> Exercise directions
Your task is to transcribe the entries below exactly, beginning with the line containing "Luce rossa (204, 2195)" and ending with the final line, and to add nothing else.

> Record extracts

• • • • • • •

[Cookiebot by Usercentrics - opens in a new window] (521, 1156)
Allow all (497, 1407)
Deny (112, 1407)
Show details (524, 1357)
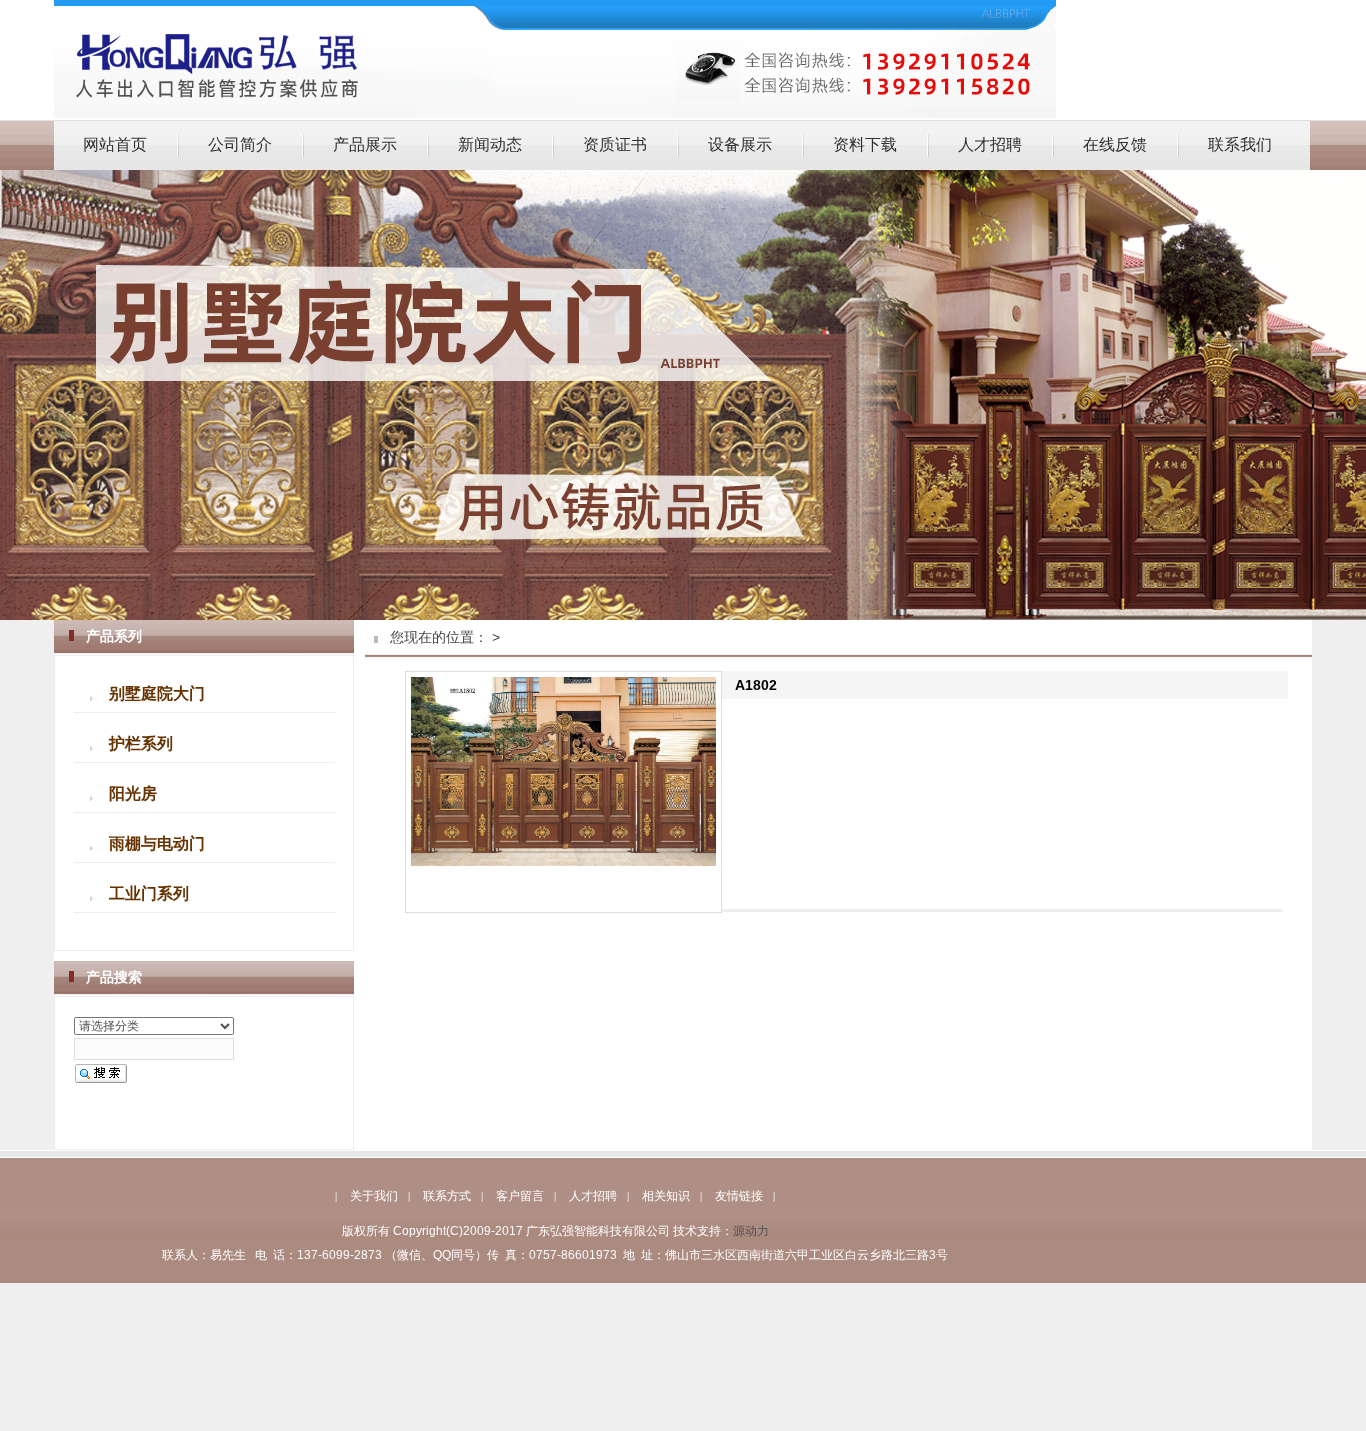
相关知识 (666, 1196)
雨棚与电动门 (157, 844)
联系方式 (447, 1196)
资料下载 (865, 144)
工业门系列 (149, 894)
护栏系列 (141, 744)
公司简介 (240, 144)
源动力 (751, 1231)
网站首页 (115, 144)
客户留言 (520, 1196)
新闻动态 (490, 144)
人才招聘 (990, 144)
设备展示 (740, 144)
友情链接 (739, 1196)
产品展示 (365, 144)
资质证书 (615, 144)
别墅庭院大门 (157, 694)
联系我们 (1240, 144)
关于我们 (374, 1196)
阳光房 (133, 794)
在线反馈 (1115, 144)
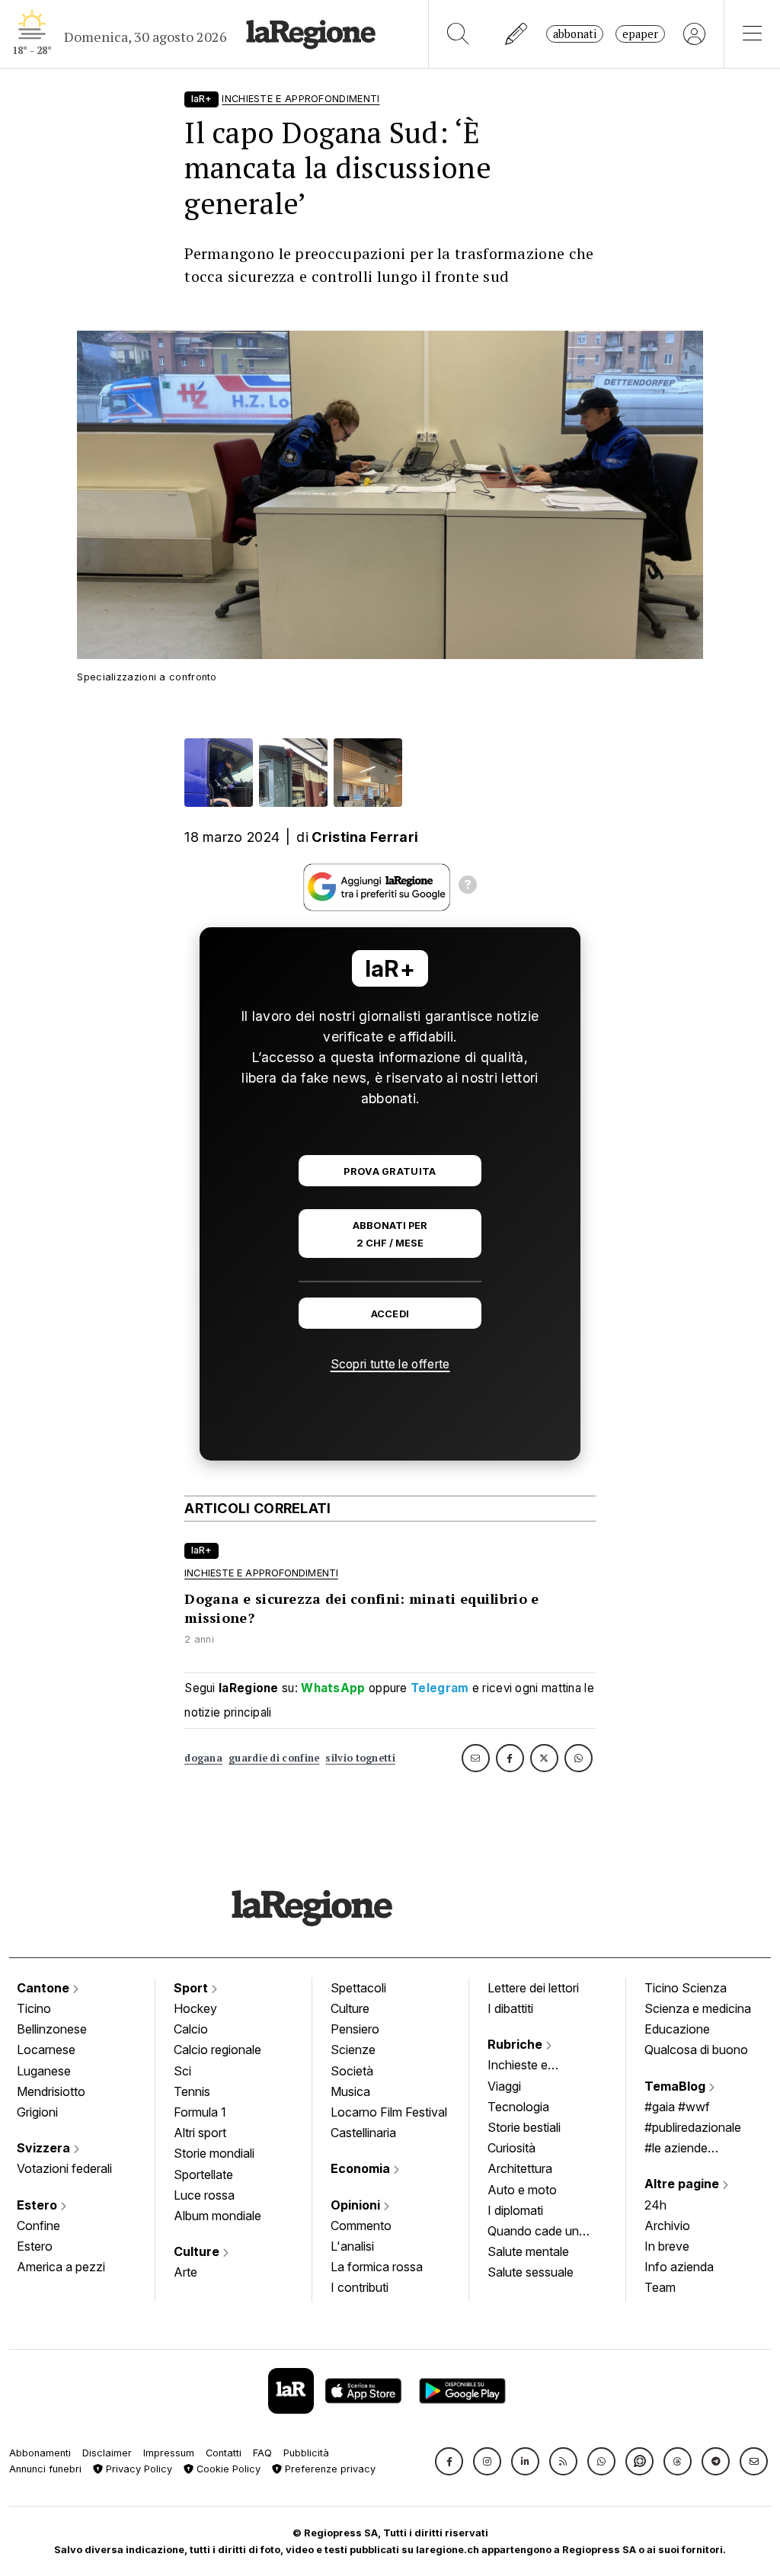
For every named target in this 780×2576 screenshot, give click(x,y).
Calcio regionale (217, 2049)
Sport (192, 1987)
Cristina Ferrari (365, 837)
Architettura (520, 2168)
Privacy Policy (137, 2469)
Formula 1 (200, 2112)
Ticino (34, 2008)
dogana (203, 1758)
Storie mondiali (214, 2153)
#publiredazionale (692, 2127)
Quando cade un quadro (533, 2232)
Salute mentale (528, 2251)
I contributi (359, 2287)
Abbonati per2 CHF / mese (390, 1234)
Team (660, 2287)
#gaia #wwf (677, 2106)
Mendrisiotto (51, 2091)
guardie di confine (274, 1758)
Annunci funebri (45, 2469)
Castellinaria (363, 2132)
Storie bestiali (524, 2127)
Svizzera (45, 2147)
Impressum (168, 2453)
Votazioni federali (64, 2168)
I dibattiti (510, 2008)
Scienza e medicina (697, 2008)
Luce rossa (204, 2195)
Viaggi (504, 2086)
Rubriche (516, 2044)
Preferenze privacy (329, 2469)
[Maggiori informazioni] (468, 887)
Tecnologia (518, 2106)
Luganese (44, 2070)
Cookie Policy (227, 2469)
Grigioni (37, 2112)
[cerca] (458, 34)
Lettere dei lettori (533, 1987)
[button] (449, 2461)
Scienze (353, 2049)
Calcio (191, 2029)
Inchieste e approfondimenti (532, 2066)
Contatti (223, 2453)
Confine (38, 2225)
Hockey (195, 2008)
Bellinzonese (52, 2029)
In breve (666, 2246)
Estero (38, 2205)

• • • • • • •

> Output below
Luce rossa (204, 2195)
Viaggi (504, 2086)
Rubriche (516, 2044)
Preferenze privacy (329, 2469)
[Maggiori informazioni] (468, 887)
Tecnologia (518, 2106)
Luganese (44, 2070)
Cookie Policy (227, 2469)
Grigioni (37, 2112)
[cerca] (458, 34)
Lettere dei lettori (533, 1987)
[button] (449, 2461)
Scienze (353, 2049)
Calcio (191, 2029)
Inchieste e approfondimenti (532, 2066)
Contatti (223, 2453)
Confine (38, 2225)
Hockey (195, 2008)
Bellinzonese (52, 2029)
In breve (666, 2246)
Estero (38, 2205)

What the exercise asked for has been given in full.